Problem description. Would you print out every entry exactly as given?

Material provided.
══════════════════════════════

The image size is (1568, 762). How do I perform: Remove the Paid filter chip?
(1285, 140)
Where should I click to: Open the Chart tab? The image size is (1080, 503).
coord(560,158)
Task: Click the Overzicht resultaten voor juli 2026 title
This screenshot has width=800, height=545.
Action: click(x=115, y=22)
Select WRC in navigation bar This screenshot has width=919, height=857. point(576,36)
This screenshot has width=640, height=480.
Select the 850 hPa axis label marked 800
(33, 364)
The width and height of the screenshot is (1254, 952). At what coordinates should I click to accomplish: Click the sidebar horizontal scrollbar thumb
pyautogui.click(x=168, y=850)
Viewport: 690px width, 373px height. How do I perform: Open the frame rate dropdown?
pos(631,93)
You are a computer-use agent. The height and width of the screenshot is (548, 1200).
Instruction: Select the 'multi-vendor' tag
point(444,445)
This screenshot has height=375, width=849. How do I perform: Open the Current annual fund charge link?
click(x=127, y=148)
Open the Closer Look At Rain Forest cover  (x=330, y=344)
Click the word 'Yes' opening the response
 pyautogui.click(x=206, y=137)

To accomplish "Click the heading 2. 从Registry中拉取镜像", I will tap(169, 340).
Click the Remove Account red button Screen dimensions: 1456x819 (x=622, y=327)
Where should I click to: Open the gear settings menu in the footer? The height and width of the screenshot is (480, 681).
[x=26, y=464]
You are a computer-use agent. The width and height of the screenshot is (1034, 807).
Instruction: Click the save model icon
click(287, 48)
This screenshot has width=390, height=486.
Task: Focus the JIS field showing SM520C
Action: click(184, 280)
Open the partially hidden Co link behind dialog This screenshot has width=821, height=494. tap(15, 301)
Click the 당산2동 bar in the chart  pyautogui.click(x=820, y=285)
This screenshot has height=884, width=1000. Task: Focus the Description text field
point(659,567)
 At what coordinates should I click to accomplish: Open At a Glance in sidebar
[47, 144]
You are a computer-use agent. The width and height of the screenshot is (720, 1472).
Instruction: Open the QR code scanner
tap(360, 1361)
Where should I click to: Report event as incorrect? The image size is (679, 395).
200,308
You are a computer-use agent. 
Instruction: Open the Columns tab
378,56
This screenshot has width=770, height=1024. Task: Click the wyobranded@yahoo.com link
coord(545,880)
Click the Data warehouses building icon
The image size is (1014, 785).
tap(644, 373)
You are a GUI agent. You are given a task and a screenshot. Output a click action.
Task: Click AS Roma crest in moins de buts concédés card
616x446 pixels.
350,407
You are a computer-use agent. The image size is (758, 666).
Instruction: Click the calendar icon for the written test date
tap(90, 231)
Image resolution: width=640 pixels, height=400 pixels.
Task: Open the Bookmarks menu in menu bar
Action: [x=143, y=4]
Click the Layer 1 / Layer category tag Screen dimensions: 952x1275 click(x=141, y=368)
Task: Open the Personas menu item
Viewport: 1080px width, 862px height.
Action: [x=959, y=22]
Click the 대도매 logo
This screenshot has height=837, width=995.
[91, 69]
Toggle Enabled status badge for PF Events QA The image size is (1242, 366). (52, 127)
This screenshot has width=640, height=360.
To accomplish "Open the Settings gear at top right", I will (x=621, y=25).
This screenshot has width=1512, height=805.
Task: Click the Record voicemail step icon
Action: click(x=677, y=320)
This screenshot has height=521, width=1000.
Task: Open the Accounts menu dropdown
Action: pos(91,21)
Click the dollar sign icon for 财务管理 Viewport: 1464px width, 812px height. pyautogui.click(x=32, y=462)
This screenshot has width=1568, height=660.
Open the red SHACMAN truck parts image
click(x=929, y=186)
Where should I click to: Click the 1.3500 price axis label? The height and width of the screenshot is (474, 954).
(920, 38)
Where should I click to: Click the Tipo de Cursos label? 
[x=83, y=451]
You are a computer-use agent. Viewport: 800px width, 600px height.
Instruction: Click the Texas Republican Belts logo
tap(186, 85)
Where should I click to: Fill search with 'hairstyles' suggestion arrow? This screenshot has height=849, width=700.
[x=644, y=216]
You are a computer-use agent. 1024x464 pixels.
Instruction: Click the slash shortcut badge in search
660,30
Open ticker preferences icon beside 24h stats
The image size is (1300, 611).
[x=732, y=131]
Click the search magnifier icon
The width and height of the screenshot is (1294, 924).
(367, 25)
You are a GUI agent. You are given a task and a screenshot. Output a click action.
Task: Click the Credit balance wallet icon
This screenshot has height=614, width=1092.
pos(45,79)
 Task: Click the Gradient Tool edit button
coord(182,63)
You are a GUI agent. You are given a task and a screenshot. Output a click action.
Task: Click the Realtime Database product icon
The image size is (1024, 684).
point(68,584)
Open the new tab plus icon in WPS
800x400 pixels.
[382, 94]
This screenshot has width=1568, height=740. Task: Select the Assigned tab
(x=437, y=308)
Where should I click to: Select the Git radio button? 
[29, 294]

══════════════════════════════

Solution to this task.
The image size is (1568, 762). How do I perform: Remove the Paid filter chip?
(1285, 140)
Where should I click to: Open the Chart tab? The image size is (1080, 503).
coord(560,158)
Task: Click the Overzicht resultaten voor juli 2026 title
This screenshot has width=800, height=545.
Action: click(x=115, y=22)
Select WRC in navigation bar This screenshot has width=919, height=857. point(576,36)
This screenshot has width=640, height=480.
Select the 850 hPa axis label marked 800
(33, 364)
The width and height of the screenshot is (1254, 952). At what coordinates should I click to accomplish: Click the sidebar horizontal scrollbar thumb
pyautogui.click(x=168, y=850)
Viewport: 690px width, 373px height. How do I perform: Open the frame rate dropdown?
pos(631,93)
You are a computer-use agent. The height and width of the screenshot is (548, 1200).
Instruction: Select the 'multi-vendor' tag
point(444,445)
This screenshot has height=375, width=849. How do I perform: Open the Current annual fund charge link?
click(x=127, y=148)
Open the Closer Look At Rain Forest cover  (x=330, y=344)
Click the word 'Yes' opening the response
 pyautogui.click(x=206, y=137)

To accomplish "Click the heading 2. 从Registry中拉取镜像", I will tap(169, 340).
Click the Remove Account red button Screen dimensions: 1456x819 (x=622, y=327)
Where should I click to: Open the gear settings menu in the footer? The height and width of the screenshot is (480, 681).
[x=26, y=464]
You are a computer-use agent. The width and height of the screenshot is (1034, 807).
Instruction: Click the save model icon
click(287, 48)
This screenshot has width=390, height=486.
Task: Focus the JIS field showing SM520C
Action: click(184, 280)
Open the partially hidden Co link behind dialog This screenshot has width=821, height=494. tap(15, 301)
Click the 당산2동 bar in the chart  pyautogui.click(x=820, y=285)
This screenshot has height=884, width=1000. Task: Focus the Description text field
point(659,567)
 At what coordinates should I click to accomplish: Open At a Glance in sidebar
[47, 144]
You are a computer-use agent. The width and height of the screenshot is (720, 1472).
Instruction: Open the QR code scanner
tap(360, 1361)
Where should I click to: Report event as incorrect? The image size is (679, 395).
200,308
You are a computer-use agent. 
Instruction: Open the Columns tab
378,56
This screenshot has width=770, height=1024. Task: Click the wyobranded@yahoo.com link
coord(545,880)
Click the Data warehouses building icon
The image size is (1014, 785).
tap(644, 373)
You are a GUI agent. You are given a task and a screenshot. Output a click action.
Task: Click AS Roma crest in moins de buts concédés card
616x446 pixels.
350,407
You are a computer-use agent. The image size is (758, 666).
Instruction: Click the calendar icon for the written test date
tap(90, 231)
Image resolution: width=640 pixels, height=400 pixels.
Task: Open the Bookmarks menu in menu bar
Action: [x=143, y=4]
Click the Layer 1 / Layer category tag Screen dimensions: 952x1275 click(x=141, y=368)
Task: Open the Personas menu item
Viewport: 1080px width, 862px height.
Action: [x=959, y=22]
Click the 대도매 logo
This screenshot has height=837, width=995.
[91, 69]
Toggle Enabled status badge for PF Events QA The image size is (1242, 366). (52, 127)
This screenshot has width=640, height=360.
To accomplish "Open the Settings gear at top right", I will (x=621, y=25).
This screenshot has width=1512, height=805.
Task: Click the Record voicemail step icon
Action: click(x=677, y=320)
This screenshot has height=521, width=1000.
Task: Open the Accounts menu dropdown
Action: pos(91,21)
Click the dollar sign icon for 财务管理 Viewport: 1464px width, 812px height. pyautogui.click(x=32, y=462)
This screenshot has width=1568, height=660.
Open the red SHACMAN truck parts image
click(x=929, y=186)
Where should I click to: Click the 1.3500 price axis label? The height and width of the screenshot is (474, 954).
(920, 38)
Where should I click to: Click the Tipo de Cursos label? 
[x=83, y=451]
You are a computer-use agent. Viewport: 800px width, 600px height.
Instruction: Click the Texas Republican Belts logo
tap(186, 85)
Where should I click to: Fill search with 'hairstyles' suggestion arrow? This screenshot has height=849, width=700.
[x=644, y=216]
You are a computer-use agent. 1024x464 pixels.
Instruction: Click the slash shortcut badge in search
660,30
Open ticker preferences icon beside 24h stats
The image size is (1300, 611).
[x=732, y=131]
Click the search magnifier icon
The width and height of the screenshot is (1294, 924).
(367, 25)
You are a GUI agent. You are given a task and a screenshot. Output a click action.
Task: Click the Credit balance wallet icon
This screenshot has height=614, width=1092.
pos(45,79)
 Task: Click the Gradient Tool edit button
coord(182,63)
You are a GUI agent. You are given a task and a screenshot. Output a click action.
Task: Click the Realtime Database product icon
The image size is (1024, 684).
point(68,584)
Open the new tab plus icon in WPS
800x400 pixels.
[382, 94]
This screenshot has width=1568, height=740. Task: Select the Assigned tab
(x=437, y=308)
Where should I click to: Select the Git radio button? 
[29, 294]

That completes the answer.